Green flags: reasons to stay put
Switching isn't always the answer. These are reasons to think twice.
- You have a mortgage with your current bank. Many Dutch banks offer a rentepuntkorting — a 0.1-0.2% mortgage rate discount if you also have a checking account with them. Switching your checking account might cancel that discount. Check your mortgage contract first.
- You've automated everything. If you have 15 direct debits, three salary deposits, and a standing order to your partner, moving all of that is tedious. The overstapservice (switching service) is supposed to handle it, but it's not foolproof.
- You're applying for a visa or residence permit soon. Immigration authorities sometimes ask for three months of bank statements. Switching mid-application creates a paper trail that's harder to explain. Wait until you have your stamp.

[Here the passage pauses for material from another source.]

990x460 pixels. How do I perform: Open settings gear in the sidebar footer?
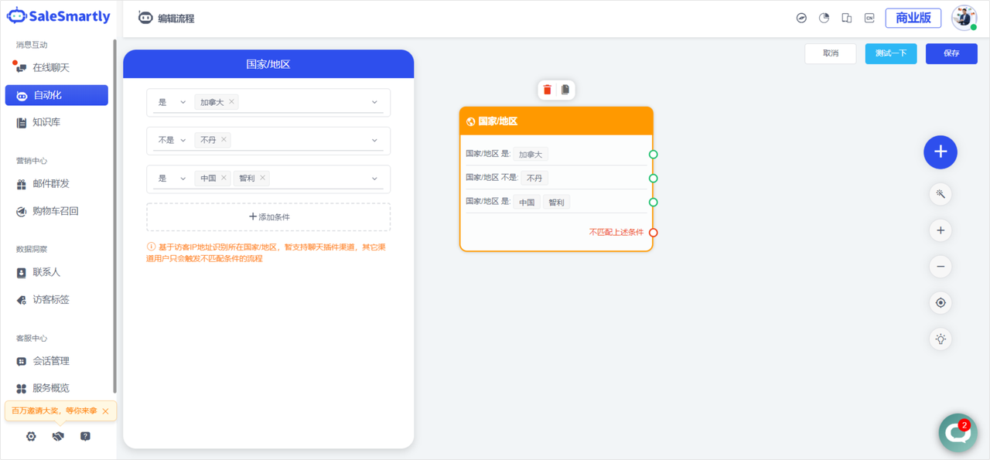[31, 436]
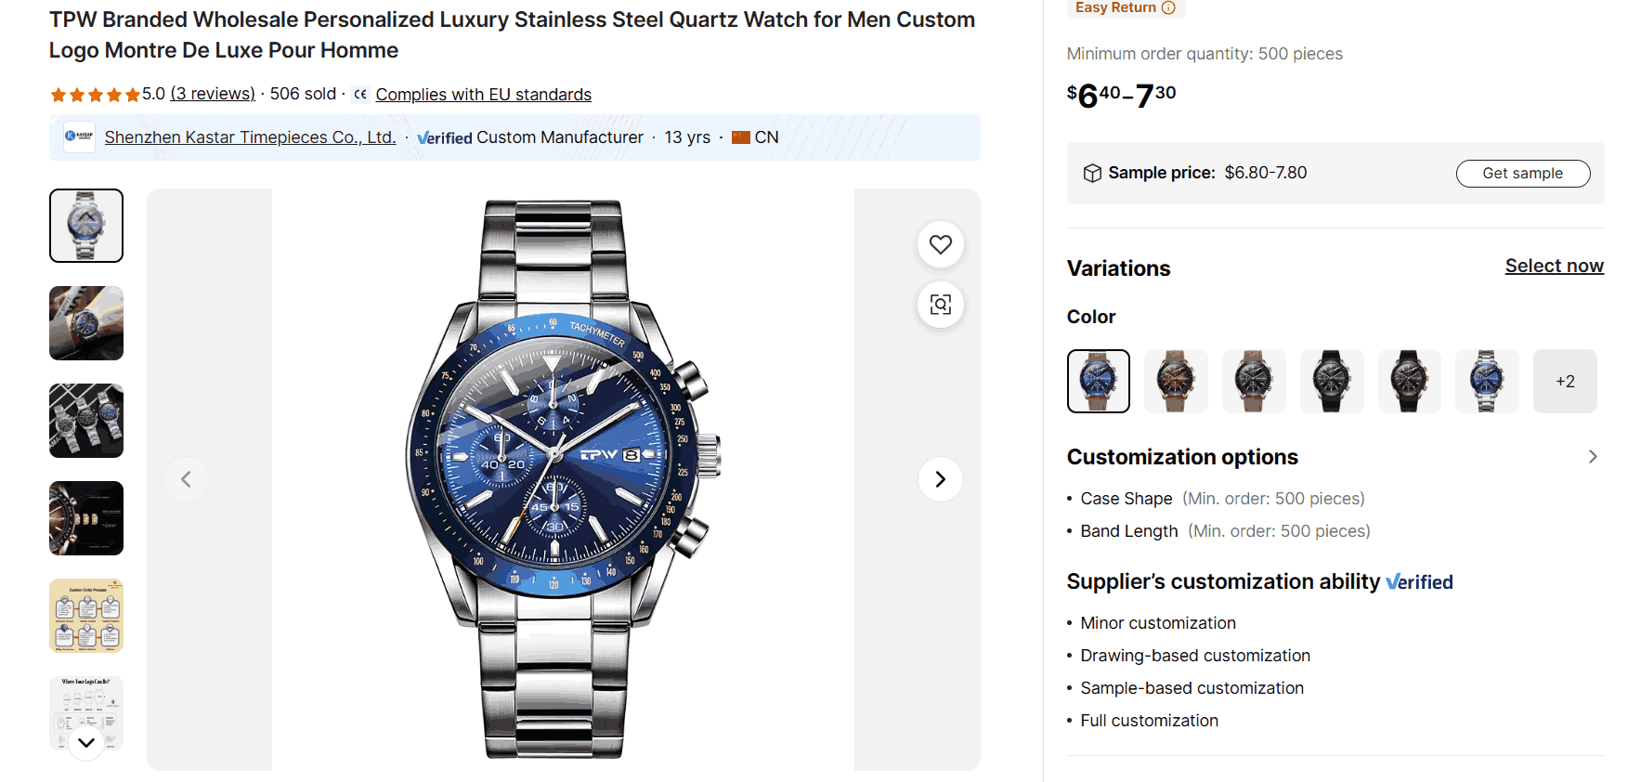The height and width of the screenshot is (782, 1628).
Task: Open the 3 reviews link
Action: coord(213,94)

- Your current bank is fine. If you're paying €3/month, getting decent service, and nothing's broken, the juice might not be worth the squeeze.
What you'll actually save by switching
Let's get specific. Here's what switching might save you per year.

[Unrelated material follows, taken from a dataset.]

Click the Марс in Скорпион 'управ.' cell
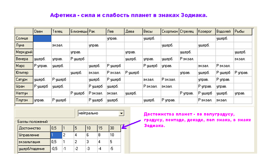268x165 pixels. pos(170,66)
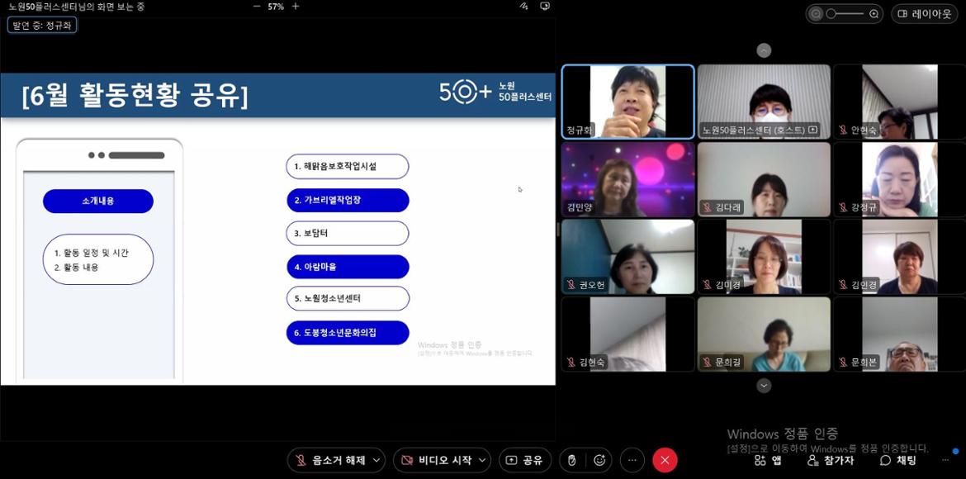Unmute microphone with 음소거 해제

[330, 460]
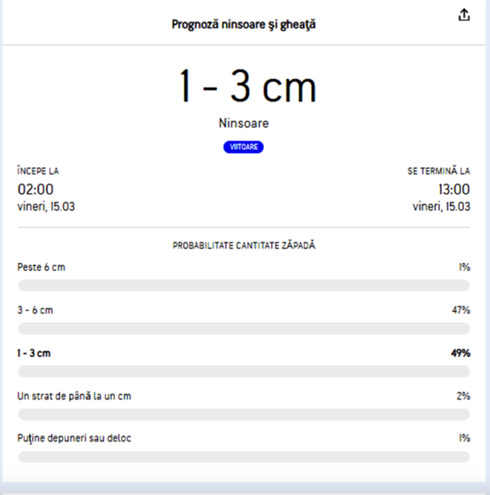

Account fees: If you move from ABN AMRO (€2.50/month) to bunq Easy Money (€2.99/month), you save nothing. But if you move to Trade Republic (free), you save €30/year.
Foreign transaction fees: ING charges 0.9% on non-euro purchases. Revolut and Trade Republic charge 0% up to certain limits. If you spend €2,000/year abroad, that's €18 saved.
Savings interest: If you have €10,000 sitting in an ABN AMRO savings account at 0.6% instead of Openbank at 3.5%, you're leaving €290/year on the table. That adds up.
Card perks: Some banks bundle a credit card with decent cashback or travel insurance. If you're paying separately for those, consolidation saves €50-100/year.
Add it up. If the total is less than €100/year, switching is probably not worth your time.
The switching process: what to expect
If you've decided to switch, here's the timeline.
Week 1: Open the new account
Most Dutch banks let you open an account online in 10-15 minutes. You'll need your ID, BSN, and proof of address. Neobanks approve you instantly. Traditional banks take 3-5 business days.
Watch for: Some banks require a minimum deposit to activate the account. ABN AMRO wants €0.01. Rabobank wants €100.
Week 2: Use the overstapservice
Since 2019, Dutch banks are required to offer a switching service. You tell your new bank which direct debits and standing orders to move, and they handle it. In theory.
In practice, the service works for about 80% of payments. Subscriptions, utilities, and rent usually transfer fine. International services — Spotify, Netflix, Amazon — sometimes don't. You'll need to update those manually.
Week 3: Run both accounts in parallel
Don't close your old account yet. Keep it open for at least one full billing cycle — ideally two. This catches any payments that didn't transfer.
Watch for: If you have a credit card linked to your old account, those payments won't auto-transfer. You'll need to update the IBAN in your credit card portal.
Week 4: Close the old account
Once you're confident everything's moved, close the old account. You can do this online with most banks, but some — looking at you, Rabobank — require a phone call or a branch visit.
One thing nobody tells you
Switching banks resets your relationship history. If you've been with ABN AMRO for 10 years and want a personal loan next year, that tenure counts for something. Lenders look at how long you've banked with them.
If you switch to a neobank with no lending products, you lose that leverage. It's not a dealbreaker, but it's worth knowing.
Final call: should you switch?
Switch if you're overpaying by €100+/year, if your current bank's service is terrible, or if you're juggling multiple accounts for no good reason.
Stay if you have a mortgage discount, if switching disrupts an upcoming visa application, or if your current setup works and costs less than €50/year to maintain.
And if you do switch, keep your old account open for 60 days. The overstapservice is good, but it's not perfect.